Full Text
Reports of the Academy of Sciences of the USSR
- Vol. 117, No. 2
MATHEMATICS
G. P. BASHARIN
ON THE USE OF THE \(\chi^2\) GOODNESS-OF-FIT TEST AS A TEST FOR INDEPENDENCE OF TRIALS
(Presented by Academician A. N. Kolmogorov on 30 V 1957)
1. Let the random vector \(\vec{\xi}=(\xi_1,\ldots,\xi_s)\) have a proper normal distribution with mean value \(\vec{0}=(0,\ldots,0)\) and matrix of second moments \(\Lambda\). Then the function
\[ f(\vec{\xi})=\frac{1}{(2\pi)^{s/2}\sqrt{\det \Lambda}} \exp\{-{}^{1}/_{2}\,\vec{\xi}\Lambda^{-1}\vec{\xi}'\} \tag{1} \]

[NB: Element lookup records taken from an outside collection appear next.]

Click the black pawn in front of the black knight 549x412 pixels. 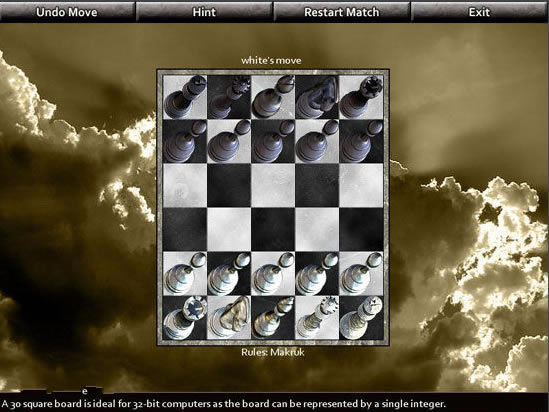click(x=317, y=141)
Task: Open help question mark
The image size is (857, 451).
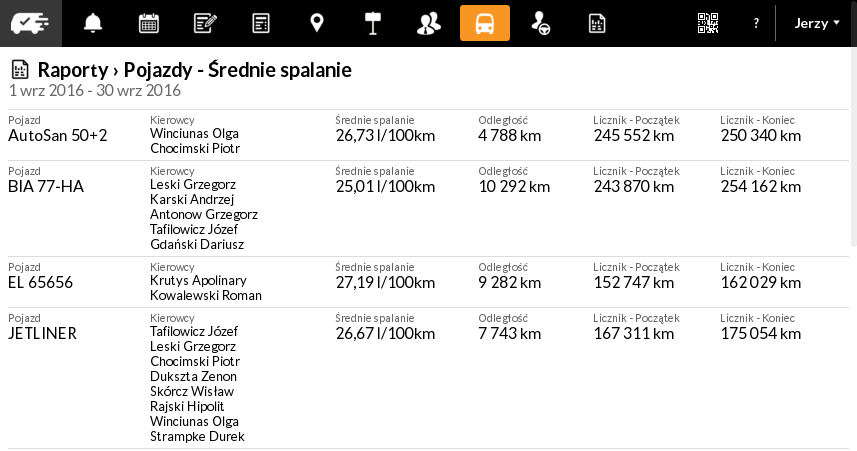Action: (x=756, y=23)
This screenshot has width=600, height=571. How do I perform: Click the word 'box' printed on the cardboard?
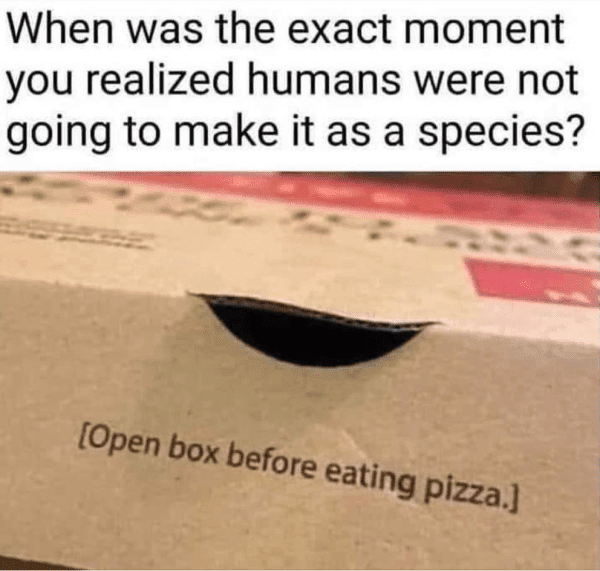point(193,449)
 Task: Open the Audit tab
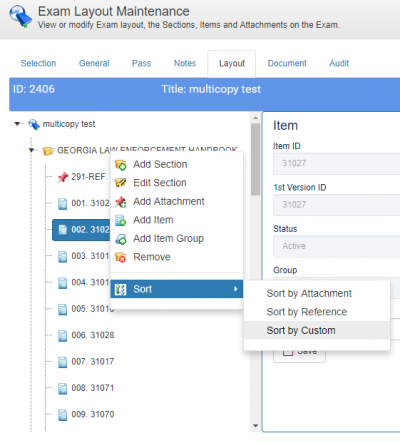pyautogui.click(x=339, y=63)
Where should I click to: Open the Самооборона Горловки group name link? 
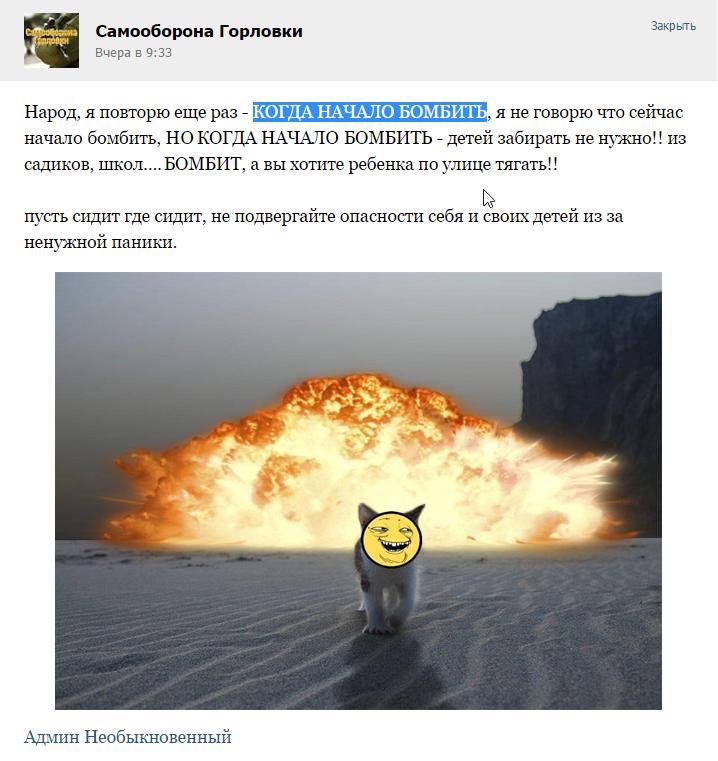(199, 31)
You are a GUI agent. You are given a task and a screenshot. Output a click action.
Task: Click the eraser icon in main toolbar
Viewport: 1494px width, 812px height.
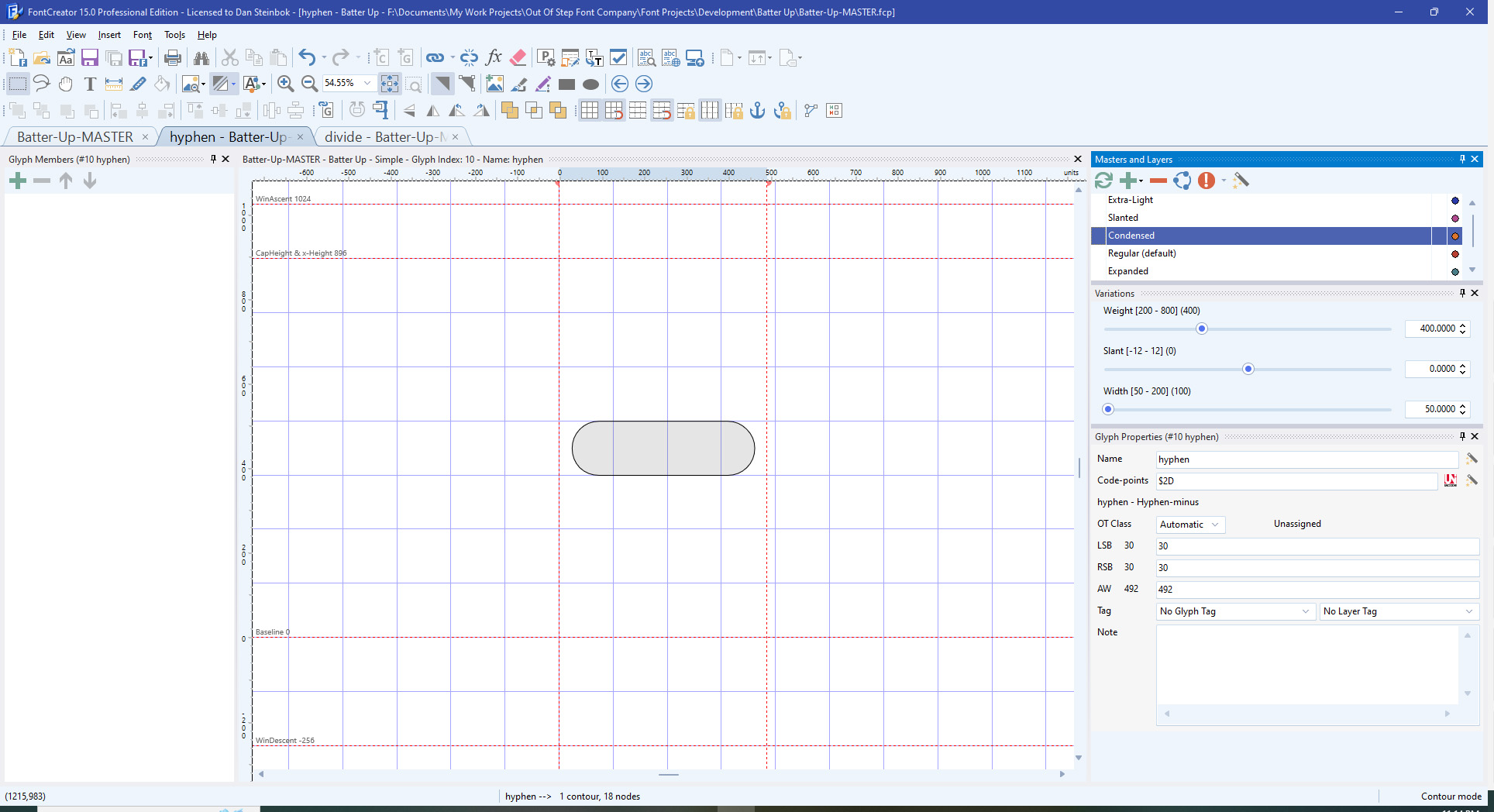point(518,57)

(the prime denotes transposition) is the probability density in \(R_s\), and the quadratic form \(\vec{\xi}\Lambda^{-1}\vec{\xi}'\) has a \(\chi^2\) distribution with \(s\) degrees of freedom \(({}^{6}),\) Ch. 24).
2*. Consider a system with a finite number of states \(A_i\) \((i=1,\ldots,s)\). Denote the frequency of the state \(A_i\) in a sequence of \(N\) trials by \(m_i\), and the frequency of transition from state \(A_i\) to state \(A_j\), i.e. the number of series \(A_iA_j\), by \(m_{ij}\) \((i,j=1,\ldots,s)\). In the statistical analysis of random numbers and in certain other cases, it is of interest to test the simple hypothesis \(H'_0\), according to which the trials are independent and all states are equiprobable, against the composite hypothesis according to which the trials are connected in a simple Markov chain (hypothesis \(H_1\)).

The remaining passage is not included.